Cmatrix_test_weight = table( true = spotify_dec.test$track_popularity, pred = pred_credit_test)
Cmatrix_test_weight
## pred
## true 0 1
## 0 8820 1479
## 1 707 337
1 - sum(diag(Cmatrix_test_weight))/sum(Cmatrix_test_weight)
## [1] 0.192718
Your observation: Now for the testing set we get the following values: with 337 being TP, 1479 FP, 8820 TN and 707 FN on the training set.
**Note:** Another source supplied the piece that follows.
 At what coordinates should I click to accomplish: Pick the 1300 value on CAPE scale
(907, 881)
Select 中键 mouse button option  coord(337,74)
The MR is now a bit lower with a value of 0.1927. Now, we will obtain the AUC for the training and testing data.
# obtain predicted probability
pred_prob_train = predict(fit_tree_dec, spotify_dec.train, type = "prob")
# This is necessary again, as predict() for tree model return two values, one for 0 and one for 1.
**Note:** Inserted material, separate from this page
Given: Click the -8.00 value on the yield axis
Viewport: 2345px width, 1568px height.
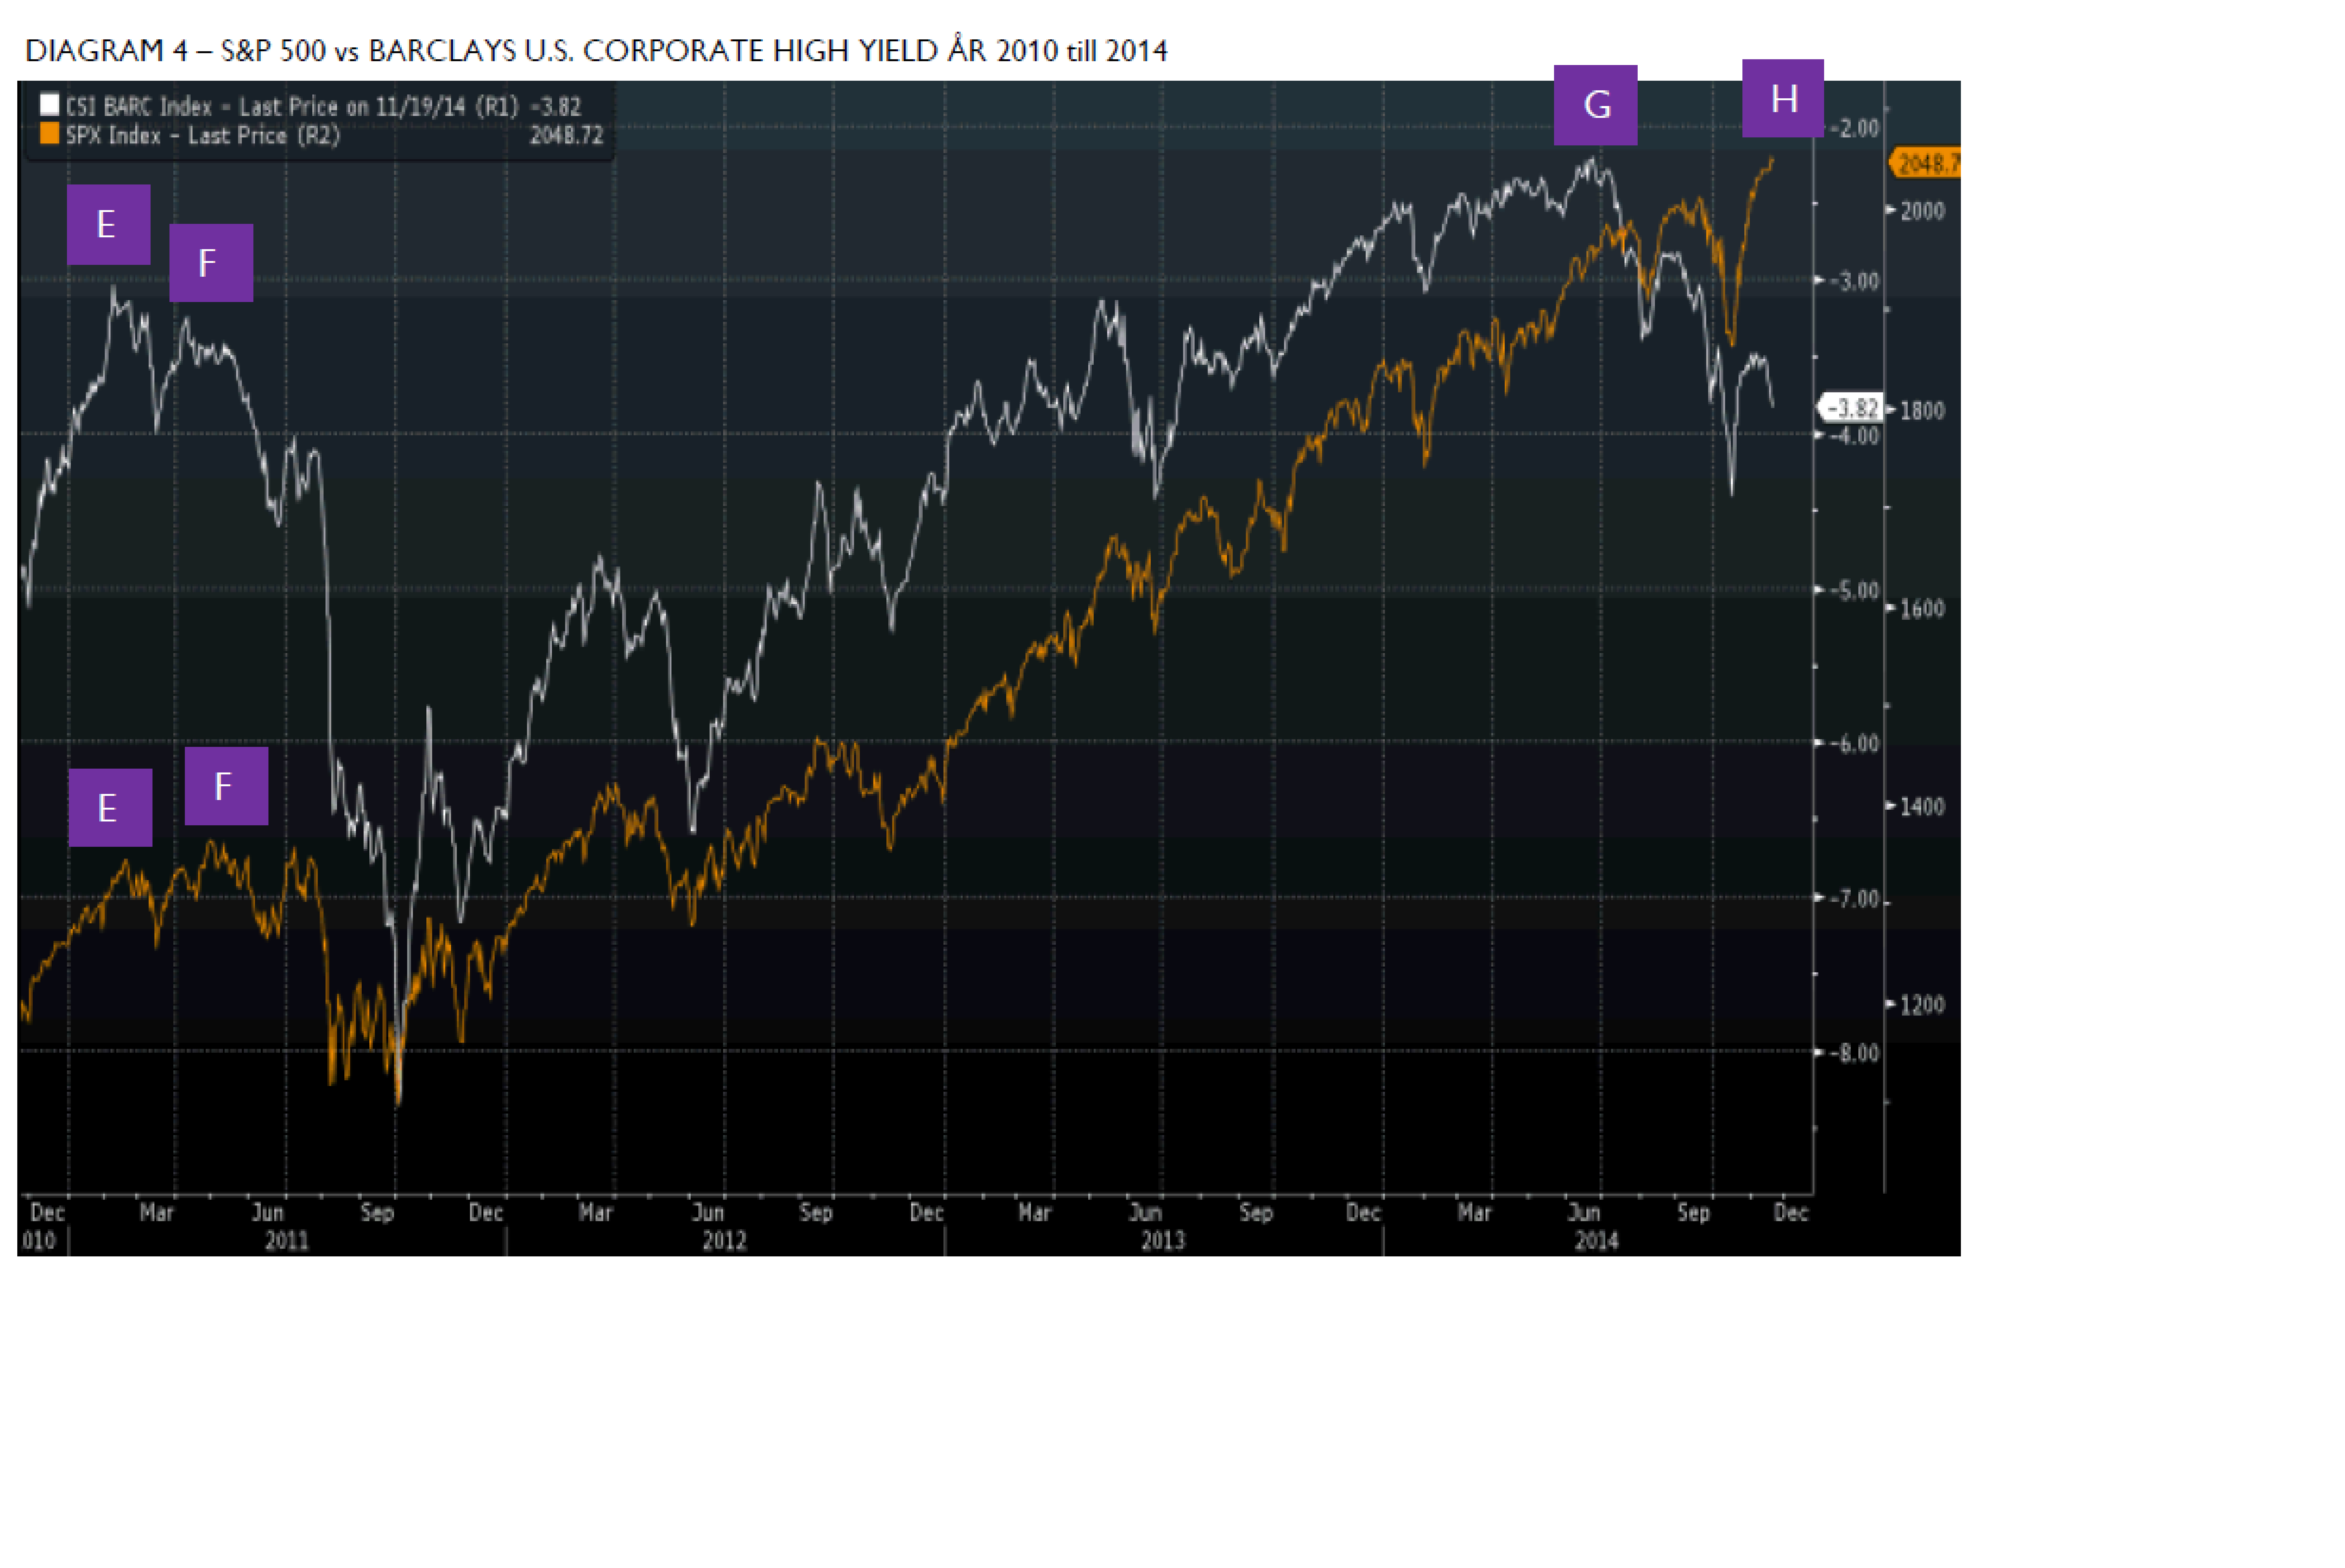Looking at the screenshot, I should click(x=1855, y=1053).
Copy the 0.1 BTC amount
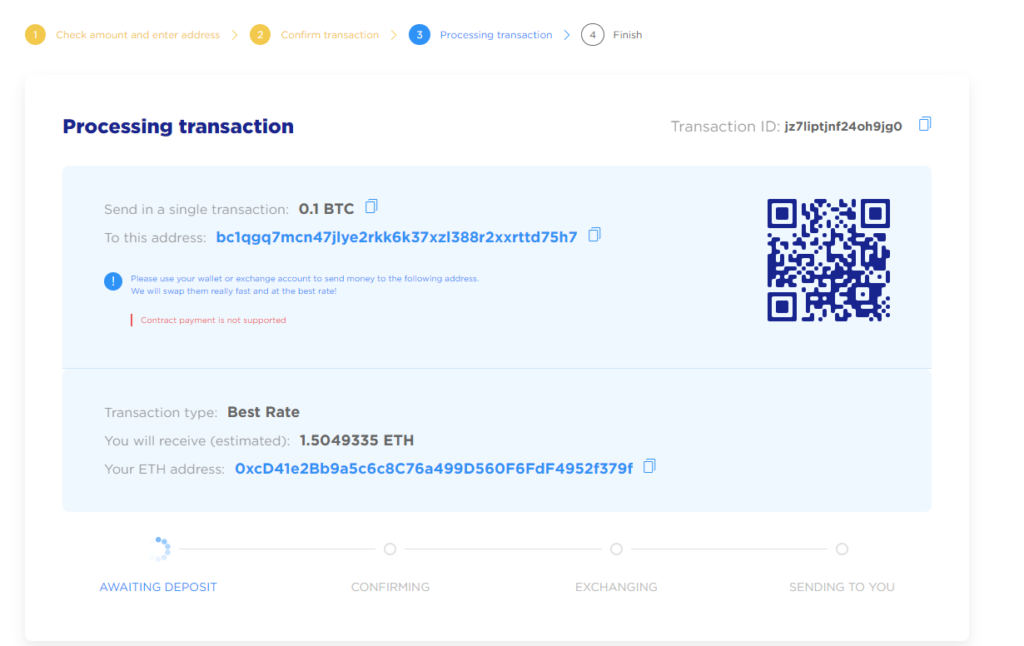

# Replace "1" with the actual category if response variable is a factor
pred_prob_train = pred_prob_train[,"1"]
library(ROCR)
pred <- prediction(pred_prob_train, spotify_dec.train$track_popularity)
perf <- performance(pred, "tpr", "fpr")
#Get the AUC
unlist(slot(performance(pred, "auc"), "y.values"))
## [1] 0.5
# obtain predicted probability
pred_prob_test = predict(fit_tree_dec, spotify_dec.test, type = "prob")
# This is necessary again, as predict() for tree model return two values, one for 0 and one for 1.
pred_prob_test = pred_prob_test[,"1"] #replace "1" with the actual category if reponse variable is a factor
#ROC
pred <- prediction(pred_prob_test, spotify_dec.test$track_popularity)
perf <- performance(pred, "tpr", "fpr")
plot(perf, colorize=TRUE)
#Get the AUC
unlist(slot(performance(pred, "auc"), "y.values"))
## [1] 0.5
Your observation: When we get the AUC for both the training and testing datasets for the model with no weight we get the same value of 0.5 and the ROC curve is a diagonal linear line. This is due to the fact that none of the variables are predicted as 1. Now, lets get the AUC-ROC for the model with weights.
# obtain predicted probability
pred_asym_train = predict(fit_tree_asym, spotify_dec.train, type = "prob")
# This is necessary again, as predict() for tree model return two values, one for 0 and one for 1.
# Replace "1" with the actual category if response variable is a factor
pred_asym_train = pred_asym_train[,"1"]
library(ROCR)
pred <- prediction(pred_asym_train, spotify_dec.train$track_popularity)
perf <- performance(pred, "tpr", "fpr")
#plot(perf, colorize=TRUE)
#Get the AUC
unlist(slot(performance(pred, "auc"), "y.values"))
## [1] 0.6613876
# obtain predicted probability
pred_asym_test = predict(fit_tree_asym, spotify_dec.test, type = "prob")
# This is necessary again, as predict() for tree model return two values, one for 0 and one for 1.
# Replace "1" with the actual category if response variable is a factor
pred_asym_test = pred_asym_test[,"1"]
library(ROCR)
pred <- prediction(pred_asym_test, spotify_dec.test$track_popularity)
perf <- performance(pred, "tpr", "fpr")
#plot(perf, colorize=TRUE)
#Get the AUC
unlist(slot(performance(pred, "auc"), "y.values"))
## [1] 0.6450638
Your Observation: Now that we have done AUC-ROC on the weighted models, we get a curve and AUC of 0.6614 fr the training set and 0.6451 for the testing set, being a better model that the one with no weights. Overall, although MR is lower on the model with no weights, it does not mean that is better because none of the observations are classified as popular. Although the model with weights has a bigger MR, the model does better classification that model 1. AUC is better for the model with weights, than with no weights.
Conclusion: While exploring which variable is the best predictor for ‘track_popularity’ we found that ‘energy’ and ‘loudness’ were our best predictors. We tested our variables using different prediction models (Logistic regression, KNN, SVM and Tree Model) to see which one performed better. We found that the Tree model performed best due to its high AUC score and the fact that out of all of the models, the Tree model had the best confusion matrix.